Он улыбнулся, и эта улыбка заставила ее сердце учащенно забиться.
Весь тот вечер образ Сергея Николаевича не выходил у нее из головы…
Он стал частым гостем в ее доме. А Лидия лишь радовалась визитам этого видного, серьезного мужчины.
Он познакомил ее со своей дочерью Машенькой, и они быстро нашли общий язык.
Однажды, когда ее маленькой Евдокии исполнился годик, в село въехало несколько казенных автомобилей. Люди в строгой форме приехали проверять документацию и отчеты, проводя тотальную ревизию.
— Что случилось? — удивилась Лидия, протягивая ревизору толстую папку с ведомостями. — На прошлой неделе у нас уже была проверка.
— Тот ревизор, что объезжал район, арестован. В Красногвардейском вскрылись факты крупных хищений, местный председатель хорошо поживился за государственный счет, а ваш ревизор Петр Ильич смотрел на это сквозь пальцы за определенную мзду…
— Но наш Иван Сергеевич человек честный, он ни копейки казенной не присвоит, ни колоска чужого не возьмет.
— Все вы так говорите.
Весь день в сельсовете царила неразбериха, проверялись амбары, все хозяйственные постройки, опрашивались люди. Но проверяющие не находили ничего предосудительного.
— Что же вы, Лидия Михайловна, так нервничаете? — поинтересовался один из стражей порядка. — Неужто есть что-то, что ускользнуло от нашего внимания? Сами сознаетесь, или в город поедете разбираться?

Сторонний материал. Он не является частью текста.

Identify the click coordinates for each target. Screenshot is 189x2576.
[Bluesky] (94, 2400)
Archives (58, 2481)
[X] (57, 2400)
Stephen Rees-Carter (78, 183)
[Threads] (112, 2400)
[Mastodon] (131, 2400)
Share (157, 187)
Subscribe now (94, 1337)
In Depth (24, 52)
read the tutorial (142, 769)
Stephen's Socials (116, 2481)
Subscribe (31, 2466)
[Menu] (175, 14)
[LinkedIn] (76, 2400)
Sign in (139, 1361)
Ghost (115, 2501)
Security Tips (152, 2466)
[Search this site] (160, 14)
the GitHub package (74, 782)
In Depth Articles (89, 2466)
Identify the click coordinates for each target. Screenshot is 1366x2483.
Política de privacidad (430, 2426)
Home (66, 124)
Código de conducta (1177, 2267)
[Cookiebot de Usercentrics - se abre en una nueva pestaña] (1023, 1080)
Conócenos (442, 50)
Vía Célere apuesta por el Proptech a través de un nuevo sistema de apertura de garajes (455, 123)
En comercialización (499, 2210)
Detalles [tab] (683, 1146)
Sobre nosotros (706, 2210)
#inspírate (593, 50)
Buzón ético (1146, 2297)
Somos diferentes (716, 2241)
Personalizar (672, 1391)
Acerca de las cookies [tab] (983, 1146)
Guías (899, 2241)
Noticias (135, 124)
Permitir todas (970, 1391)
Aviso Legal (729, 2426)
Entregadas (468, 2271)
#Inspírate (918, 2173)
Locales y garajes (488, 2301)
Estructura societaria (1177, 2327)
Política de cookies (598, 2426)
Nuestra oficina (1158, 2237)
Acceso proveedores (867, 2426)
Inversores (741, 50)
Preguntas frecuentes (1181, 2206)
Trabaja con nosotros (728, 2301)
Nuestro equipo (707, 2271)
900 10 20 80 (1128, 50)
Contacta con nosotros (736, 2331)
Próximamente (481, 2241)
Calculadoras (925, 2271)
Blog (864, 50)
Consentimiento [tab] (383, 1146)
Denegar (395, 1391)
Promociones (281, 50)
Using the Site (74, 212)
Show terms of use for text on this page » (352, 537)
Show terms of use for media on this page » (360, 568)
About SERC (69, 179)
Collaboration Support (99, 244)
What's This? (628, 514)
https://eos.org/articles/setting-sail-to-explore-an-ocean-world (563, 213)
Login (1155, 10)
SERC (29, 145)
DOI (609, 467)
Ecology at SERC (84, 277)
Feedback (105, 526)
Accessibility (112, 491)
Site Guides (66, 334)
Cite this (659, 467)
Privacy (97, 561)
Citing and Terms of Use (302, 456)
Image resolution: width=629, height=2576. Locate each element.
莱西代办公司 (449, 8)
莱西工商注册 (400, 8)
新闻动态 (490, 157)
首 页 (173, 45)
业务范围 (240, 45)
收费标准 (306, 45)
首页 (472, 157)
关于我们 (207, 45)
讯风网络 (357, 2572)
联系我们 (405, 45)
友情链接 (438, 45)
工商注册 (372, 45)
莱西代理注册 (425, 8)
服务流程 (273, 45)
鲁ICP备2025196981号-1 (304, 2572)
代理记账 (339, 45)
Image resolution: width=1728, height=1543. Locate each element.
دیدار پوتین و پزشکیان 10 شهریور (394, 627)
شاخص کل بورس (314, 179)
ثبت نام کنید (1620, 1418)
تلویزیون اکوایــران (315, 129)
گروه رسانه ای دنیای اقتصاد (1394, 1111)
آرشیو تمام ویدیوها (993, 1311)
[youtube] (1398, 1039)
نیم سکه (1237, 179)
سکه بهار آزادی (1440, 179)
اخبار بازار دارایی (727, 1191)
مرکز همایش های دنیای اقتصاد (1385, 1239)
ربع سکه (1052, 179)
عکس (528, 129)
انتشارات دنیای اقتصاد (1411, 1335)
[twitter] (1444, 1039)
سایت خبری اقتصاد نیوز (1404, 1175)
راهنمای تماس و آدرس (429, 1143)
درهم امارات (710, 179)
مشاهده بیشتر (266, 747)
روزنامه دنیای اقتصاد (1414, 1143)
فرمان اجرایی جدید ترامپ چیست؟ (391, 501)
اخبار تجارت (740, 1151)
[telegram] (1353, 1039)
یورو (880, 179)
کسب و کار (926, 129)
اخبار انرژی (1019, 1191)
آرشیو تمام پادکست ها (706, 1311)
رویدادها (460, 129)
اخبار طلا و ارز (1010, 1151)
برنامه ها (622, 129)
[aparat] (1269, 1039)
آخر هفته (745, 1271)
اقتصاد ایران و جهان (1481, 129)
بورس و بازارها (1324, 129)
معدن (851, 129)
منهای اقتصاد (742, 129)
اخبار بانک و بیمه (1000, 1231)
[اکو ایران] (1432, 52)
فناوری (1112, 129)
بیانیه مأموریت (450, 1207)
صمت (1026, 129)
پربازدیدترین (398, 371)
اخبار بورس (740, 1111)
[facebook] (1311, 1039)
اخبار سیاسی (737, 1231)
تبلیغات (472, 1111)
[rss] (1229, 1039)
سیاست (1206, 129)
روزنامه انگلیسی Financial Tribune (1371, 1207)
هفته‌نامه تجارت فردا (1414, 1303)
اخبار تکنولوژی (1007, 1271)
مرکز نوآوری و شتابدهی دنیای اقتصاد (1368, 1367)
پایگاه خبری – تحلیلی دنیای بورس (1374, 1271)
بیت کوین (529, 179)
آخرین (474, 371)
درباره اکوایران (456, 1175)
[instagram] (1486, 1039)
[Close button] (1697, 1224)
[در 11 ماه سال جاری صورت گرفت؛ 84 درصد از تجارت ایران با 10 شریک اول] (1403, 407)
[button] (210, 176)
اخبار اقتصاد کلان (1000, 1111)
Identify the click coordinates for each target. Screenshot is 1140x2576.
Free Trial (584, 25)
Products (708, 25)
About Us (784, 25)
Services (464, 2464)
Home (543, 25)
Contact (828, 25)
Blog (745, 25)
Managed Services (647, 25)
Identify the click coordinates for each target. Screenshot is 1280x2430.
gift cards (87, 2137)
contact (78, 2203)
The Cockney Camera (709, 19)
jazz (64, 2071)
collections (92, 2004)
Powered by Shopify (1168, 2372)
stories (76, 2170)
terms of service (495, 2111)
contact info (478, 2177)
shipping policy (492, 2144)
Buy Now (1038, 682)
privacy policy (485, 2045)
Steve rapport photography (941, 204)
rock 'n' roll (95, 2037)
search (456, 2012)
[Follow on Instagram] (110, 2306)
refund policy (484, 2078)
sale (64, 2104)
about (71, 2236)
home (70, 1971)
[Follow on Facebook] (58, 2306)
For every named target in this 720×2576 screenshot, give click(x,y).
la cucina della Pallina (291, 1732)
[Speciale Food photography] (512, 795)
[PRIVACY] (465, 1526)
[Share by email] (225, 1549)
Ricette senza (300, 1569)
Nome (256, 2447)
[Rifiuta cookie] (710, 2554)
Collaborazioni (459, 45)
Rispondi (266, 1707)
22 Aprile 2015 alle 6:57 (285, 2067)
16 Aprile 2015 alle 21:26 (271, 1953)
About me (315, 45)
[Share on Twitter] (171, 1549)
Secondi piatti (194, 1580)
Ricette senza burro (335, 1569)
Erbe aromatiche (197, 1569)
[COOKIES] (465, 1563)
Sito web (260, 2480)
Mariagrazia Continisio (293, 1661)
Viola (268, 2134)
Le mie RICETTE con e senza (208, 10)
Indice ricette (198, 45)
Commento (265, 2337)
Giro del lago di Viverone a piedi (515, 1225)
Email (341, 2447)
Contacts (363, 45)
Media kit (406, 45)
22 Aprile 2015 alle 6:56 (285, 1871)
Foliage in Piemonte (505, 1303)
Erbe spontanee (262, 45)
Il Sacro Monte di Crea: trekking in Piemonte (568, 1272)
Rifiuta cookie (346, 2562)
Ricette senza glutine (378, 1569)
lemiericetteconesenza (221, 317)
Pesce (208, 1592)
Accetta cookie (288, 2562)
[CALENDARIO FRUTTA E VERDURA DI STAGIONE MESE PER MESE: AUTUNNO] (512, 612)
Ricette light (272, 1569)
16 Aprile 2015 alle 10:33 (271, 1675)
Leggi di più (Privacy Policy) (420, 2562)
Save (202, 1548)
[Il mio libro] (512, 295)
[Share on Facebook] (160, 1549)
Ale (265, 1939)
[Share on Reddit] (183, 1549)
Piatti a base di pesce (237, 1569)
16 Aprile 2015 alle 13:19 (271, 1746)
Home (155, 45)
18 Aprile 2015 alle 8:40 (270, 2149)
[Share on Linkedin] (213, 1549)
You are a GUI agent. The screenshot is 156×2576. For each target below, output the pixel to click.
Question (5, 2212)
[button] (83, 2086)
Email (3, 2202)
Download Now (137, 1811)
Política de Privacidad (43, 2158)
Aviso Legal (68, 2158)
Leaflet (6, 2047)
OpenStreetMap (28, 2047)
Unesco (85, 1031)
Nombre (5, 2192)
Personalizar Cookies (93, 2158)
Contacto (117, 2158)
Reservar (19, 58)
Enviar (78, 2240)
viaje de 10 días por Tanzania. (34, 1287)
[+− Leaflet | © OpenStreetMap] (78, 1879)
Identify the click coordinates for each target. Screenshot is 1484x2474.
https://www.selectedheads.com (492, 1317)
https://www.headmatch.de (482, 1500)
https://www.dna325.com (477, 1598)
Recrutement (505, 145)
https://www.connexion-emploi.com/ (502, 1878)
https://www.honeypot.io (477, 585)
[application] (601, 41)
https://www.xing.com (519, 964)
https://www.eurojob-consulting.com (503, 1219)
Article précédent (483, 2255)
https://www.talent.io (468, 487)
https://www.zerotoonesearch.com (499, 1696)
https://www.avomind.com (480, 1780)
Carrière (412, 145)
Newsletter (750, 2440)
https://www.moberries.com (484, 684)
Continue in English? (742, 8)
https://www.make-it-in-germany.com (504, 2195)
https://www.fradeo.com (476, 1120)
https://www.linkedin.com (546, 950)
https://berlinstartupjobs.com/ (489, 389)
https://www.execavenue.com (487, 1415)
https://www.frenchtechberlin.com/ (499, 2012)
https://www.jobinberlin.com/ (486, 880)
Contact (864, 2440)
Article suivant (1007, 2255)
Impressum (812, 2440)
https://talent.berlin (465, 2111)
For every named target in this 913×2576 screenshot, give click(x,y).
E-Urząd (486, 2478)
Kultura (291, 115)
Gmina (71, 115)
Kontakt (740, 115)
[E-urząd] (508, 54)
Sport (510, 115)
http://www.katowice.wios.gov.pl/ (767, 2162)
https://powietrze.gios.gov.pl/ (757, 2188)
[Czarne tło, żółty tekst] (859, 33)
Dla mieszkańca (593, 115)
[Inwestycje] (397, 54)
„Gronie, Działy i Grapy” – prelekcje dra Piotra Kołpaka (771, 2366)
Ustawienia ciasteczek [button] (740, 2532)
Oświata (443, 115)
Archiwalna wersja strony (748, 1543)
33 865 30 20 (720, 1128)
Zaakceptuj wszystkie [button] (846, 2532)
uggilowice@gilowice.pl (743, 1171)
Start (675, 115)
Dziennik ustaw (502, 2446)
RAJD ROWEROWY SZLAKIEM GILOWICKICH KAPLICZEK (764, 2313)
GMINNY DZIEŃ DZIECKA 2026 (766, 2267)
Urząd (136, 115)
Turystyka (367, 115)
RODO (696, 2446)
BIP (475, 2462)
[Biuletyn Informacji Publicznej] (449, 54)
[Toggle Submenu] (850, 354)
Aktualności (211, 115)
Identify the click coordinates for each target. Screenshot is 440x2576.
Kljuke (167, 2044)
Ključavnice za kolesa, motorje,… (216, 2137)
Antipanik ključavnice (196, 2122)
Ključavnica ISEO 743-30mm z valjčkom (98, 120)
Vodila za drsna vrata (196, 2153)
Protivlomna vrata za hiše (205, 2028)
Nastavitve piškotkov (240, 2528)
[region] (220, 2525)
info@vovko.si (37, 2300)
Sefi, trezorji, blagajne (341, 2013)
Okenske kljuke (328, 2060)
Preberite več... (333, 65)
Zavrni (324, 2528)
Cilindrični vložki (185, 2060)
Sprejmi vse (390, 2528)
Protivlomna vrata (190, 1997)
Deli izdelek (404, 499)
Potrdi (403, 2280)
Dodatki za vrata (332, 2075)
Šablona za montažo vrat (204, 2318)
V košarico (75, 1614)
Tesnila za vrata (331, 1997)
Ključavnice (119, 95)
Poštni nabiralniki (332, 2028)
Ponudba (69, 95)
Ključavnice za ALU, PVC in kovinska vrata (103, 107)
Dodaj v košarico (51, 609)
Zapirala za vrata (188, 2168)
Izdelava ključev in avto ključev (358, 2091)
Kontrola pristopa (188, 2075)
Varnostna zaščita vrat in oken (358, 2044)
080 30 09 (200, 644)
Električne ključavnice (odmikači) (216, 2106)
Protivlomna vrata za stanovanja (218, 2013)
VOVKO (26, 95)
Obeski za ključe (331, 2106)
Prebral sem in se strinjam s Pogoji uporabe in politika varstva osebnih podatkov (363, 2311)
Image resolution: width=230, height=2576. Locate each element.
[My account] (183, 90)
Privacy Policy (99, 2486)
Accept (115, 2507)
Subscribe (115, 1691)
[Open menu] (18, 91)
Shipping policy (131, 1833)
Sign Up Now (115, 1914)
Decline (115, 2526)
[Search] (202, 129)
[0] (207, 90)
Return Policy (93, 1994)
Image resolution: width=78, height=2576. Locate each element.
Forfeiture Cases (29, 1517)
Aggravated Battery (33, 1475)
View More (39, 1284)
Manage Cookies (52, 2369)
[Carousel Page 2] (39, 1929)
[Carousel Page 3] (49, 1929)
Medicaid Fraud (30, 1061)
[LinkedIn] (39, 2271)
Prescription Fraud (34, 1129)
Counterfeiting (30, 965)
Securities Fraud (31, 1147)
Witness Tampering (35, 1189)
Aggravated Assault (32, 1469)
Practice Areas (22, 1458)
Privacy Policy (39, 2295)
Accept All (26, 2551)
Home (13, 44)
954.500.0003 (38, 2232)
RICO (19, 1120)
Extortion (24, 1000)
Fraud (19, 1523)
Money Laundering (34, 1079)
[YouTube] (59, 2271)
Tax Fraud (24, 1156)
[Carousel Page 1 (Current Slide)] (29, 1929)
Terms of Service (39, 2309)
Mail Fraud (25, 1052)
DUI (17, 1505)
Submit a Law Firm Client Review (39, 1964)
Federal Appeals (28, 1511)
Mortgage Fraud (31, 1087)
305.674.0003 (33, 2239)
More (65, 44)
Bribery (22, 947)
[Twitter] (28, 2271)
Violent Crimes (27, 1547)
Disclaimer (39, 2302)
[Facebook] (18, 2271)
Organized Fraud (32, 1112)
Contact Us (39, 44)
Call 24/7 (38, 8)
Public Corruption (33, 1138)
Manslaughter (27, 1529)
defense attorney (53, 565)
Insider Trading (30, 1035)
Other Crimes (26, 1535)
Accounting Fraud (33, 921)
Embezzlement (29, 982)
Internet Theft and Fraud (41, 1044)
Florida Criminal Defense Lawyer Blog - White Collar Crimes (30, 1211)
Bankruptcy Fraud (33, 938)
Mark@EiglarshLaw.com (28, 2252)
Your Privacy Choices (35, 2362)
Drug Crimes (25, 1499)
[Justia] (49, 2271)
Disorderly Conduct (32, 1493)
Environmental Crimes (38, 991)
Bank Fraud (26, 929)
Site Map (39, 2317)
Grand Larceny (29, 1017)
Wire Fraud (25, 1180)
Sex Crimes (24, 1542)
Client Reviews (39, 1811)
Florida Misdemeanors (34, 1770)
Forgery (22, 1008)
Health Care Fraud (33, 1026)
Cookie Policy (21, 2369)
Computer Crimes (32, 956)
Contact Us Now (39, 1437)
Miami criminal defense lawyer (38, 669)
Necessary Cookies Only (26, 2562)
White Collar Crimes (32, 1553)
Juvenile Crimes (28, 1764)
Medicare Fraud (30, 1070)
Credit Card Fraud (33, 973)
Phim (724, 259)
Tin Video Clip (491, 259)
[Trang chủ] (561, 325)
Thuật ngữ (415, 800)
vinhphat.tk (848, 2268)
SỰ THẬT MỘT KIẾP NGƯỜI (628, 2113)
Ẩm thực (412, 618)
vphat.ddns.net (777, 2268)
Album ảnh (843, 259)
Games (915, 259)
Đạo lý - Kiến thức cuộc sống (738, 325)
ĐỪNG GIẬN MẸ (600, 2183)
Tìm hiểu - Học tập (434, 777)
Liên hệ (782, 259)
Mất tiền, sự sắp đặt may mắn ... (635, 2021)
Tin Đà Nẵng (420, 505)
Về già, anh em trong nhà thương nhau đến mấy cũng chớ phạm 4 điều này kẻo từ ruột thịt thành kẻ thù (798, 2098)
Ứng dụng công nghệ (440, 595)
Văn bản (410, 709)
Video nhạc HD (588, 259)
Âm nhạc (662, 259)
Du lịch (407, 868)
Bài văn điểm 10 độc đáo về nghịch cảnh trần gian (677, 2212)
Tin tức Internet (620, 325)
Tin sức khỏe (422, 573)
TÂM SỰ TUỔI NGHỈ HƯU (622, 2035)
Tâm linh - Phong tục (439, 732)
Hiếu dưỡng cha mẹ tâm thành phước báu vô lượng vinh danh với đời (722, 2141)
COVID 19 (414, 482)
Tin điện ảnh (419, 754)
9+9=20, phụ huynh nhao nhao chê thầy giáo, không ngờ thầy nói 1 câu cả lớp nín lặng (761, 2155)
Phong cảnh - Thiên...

— Не нужно никуда ехать… Просто… Председатель в Красногвардейском — мой бывший супруг.
— Вот и хорошо, что бывший. А то сейчас вместе с его нынешней женой в места не столь отдаленные бы отправились.
— В каком смысле?
— Его супругу Глафиру тоже арестовали.
Едва они уехали, как Лидия побежала к Сергею Николаевичу.
— Можно вас о помощи попросить?
— Что случилось?
— Мне нужно в Красногвардейский. Не спрашивайте, зачем. Сможете подбросить?
— Хорошо, — пожал он плечами. — Только давайте сейчас, а то скоро темнеть начнет.
Они ехали в молчании, и в голове Лидии звучали слова бабки Евдокии: «Он всех затягивает, словно в трясину…»
Неужели она провидела это? Женщина вздрогнула, представив себя на месте Глафиры, и сердце ее сжалось от страха. От какой беды уберегла ее судьба. Но ведь у Владимира и Глафиры есть сын! Где теперь маленький Захар?
Остановившись у дома родителей бывшего мужа, она вошла во двор. Сергей Николаевич последовал за ней, невзирая на ее слабые протесты.
— Тихон Петрович, здравствуйте, — поприветствовала она бывшего свекра.
— Здравствуй, Лидочка. Ты уже в курсе?
— Слышала. Неужели это правда?
— Как бы горько ни было, но да. Не знаю, что с ним будет, скорее всего, признают врагом народа, а коли уворовал он немало, так и к высшей мере могут приговорить, — мужчина, вмиг постаревший и ссутулившийся, прикрыл глаза ладонью и тихо заплакал.
— А Глафира?..
— Она же с ним рука об руку работала. Ясно, что и ей не отвертеться. Говорил я ему, втолковывал. Да разве он меня слушал?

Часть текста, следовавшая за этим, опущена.